→ Task directions: Swap "avatar" for "icon" in the listing below, starting at the line that has "Task: Click the admin user avatar" and continuing to the end. Return only those lines, with nothing else changed and the pictures left out.

════════════════

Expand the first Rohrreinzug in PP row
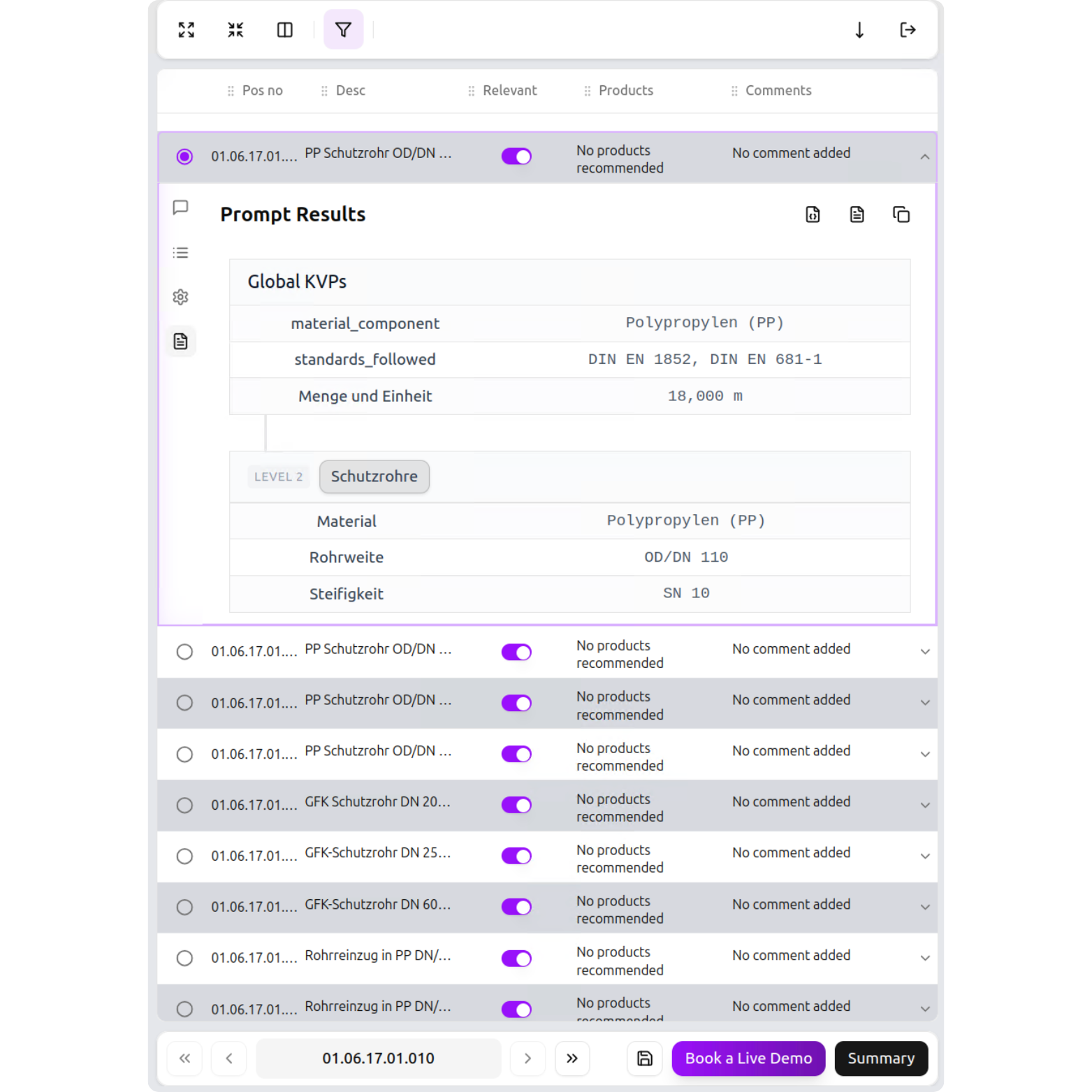The width and height of the screenshot is (1092, 1092). (x=924, y=958)
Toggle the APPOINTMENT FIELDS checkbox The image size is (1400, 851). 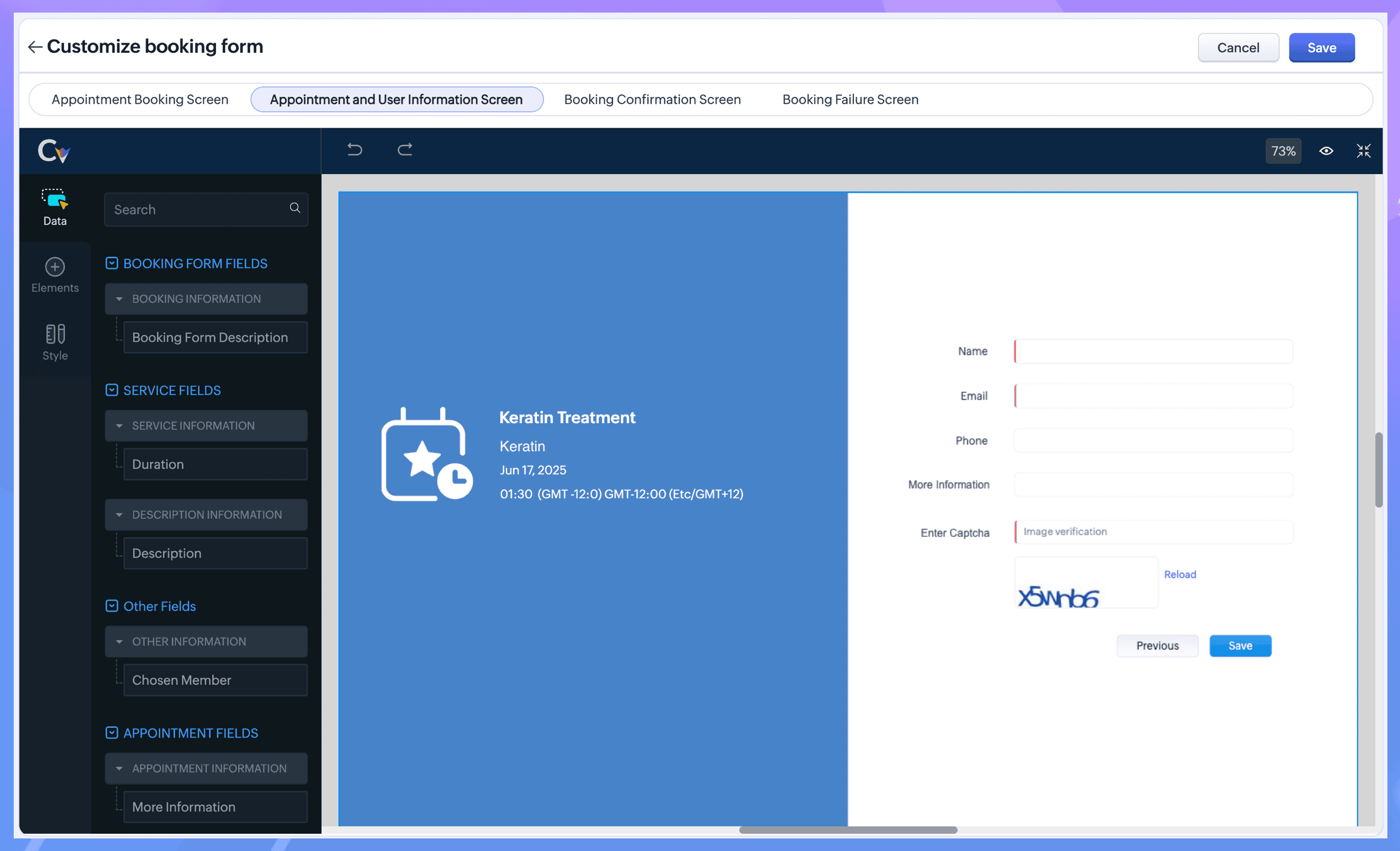pos(112,733)
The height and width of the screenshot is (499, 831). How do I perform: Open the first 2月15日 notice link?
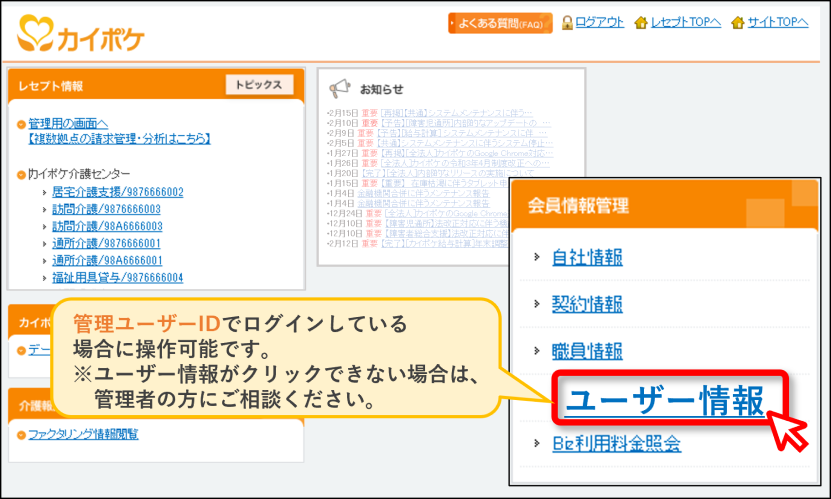(x=456, y=113)
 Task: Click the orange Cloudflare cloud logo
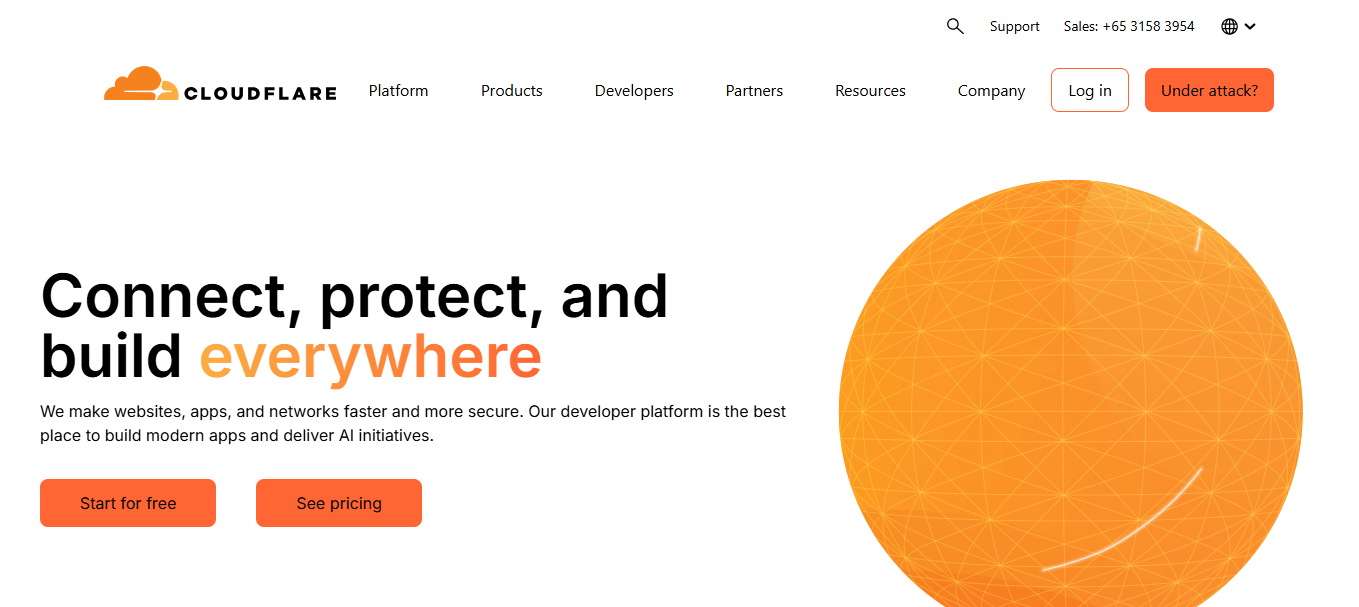140,84
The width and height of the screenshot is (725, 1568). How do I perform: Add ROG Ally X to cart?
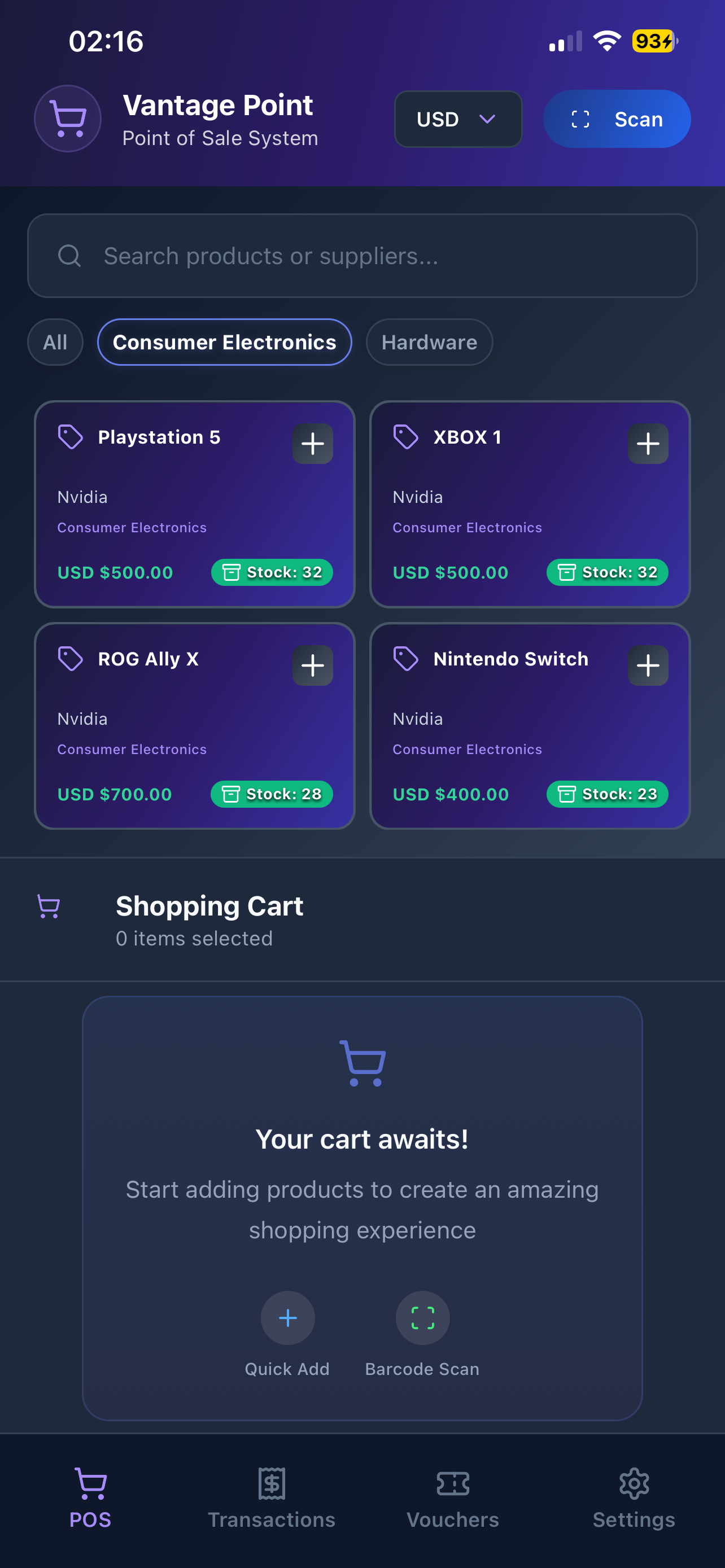pyautogui.click(x=312, y=665)
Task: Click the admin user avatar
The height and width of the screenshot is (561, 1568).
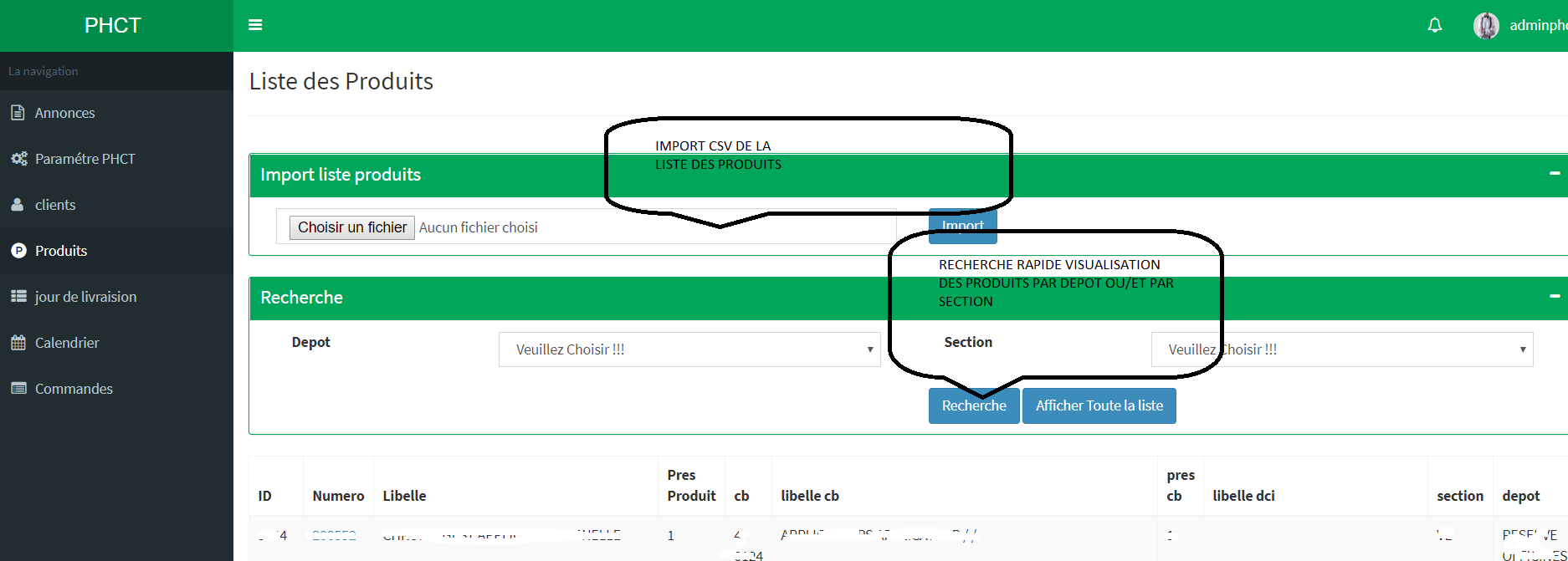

════════════════

→ Exercise answer:
Task: Click the admin user icon
The height and width of the screenshot is (561, 1568).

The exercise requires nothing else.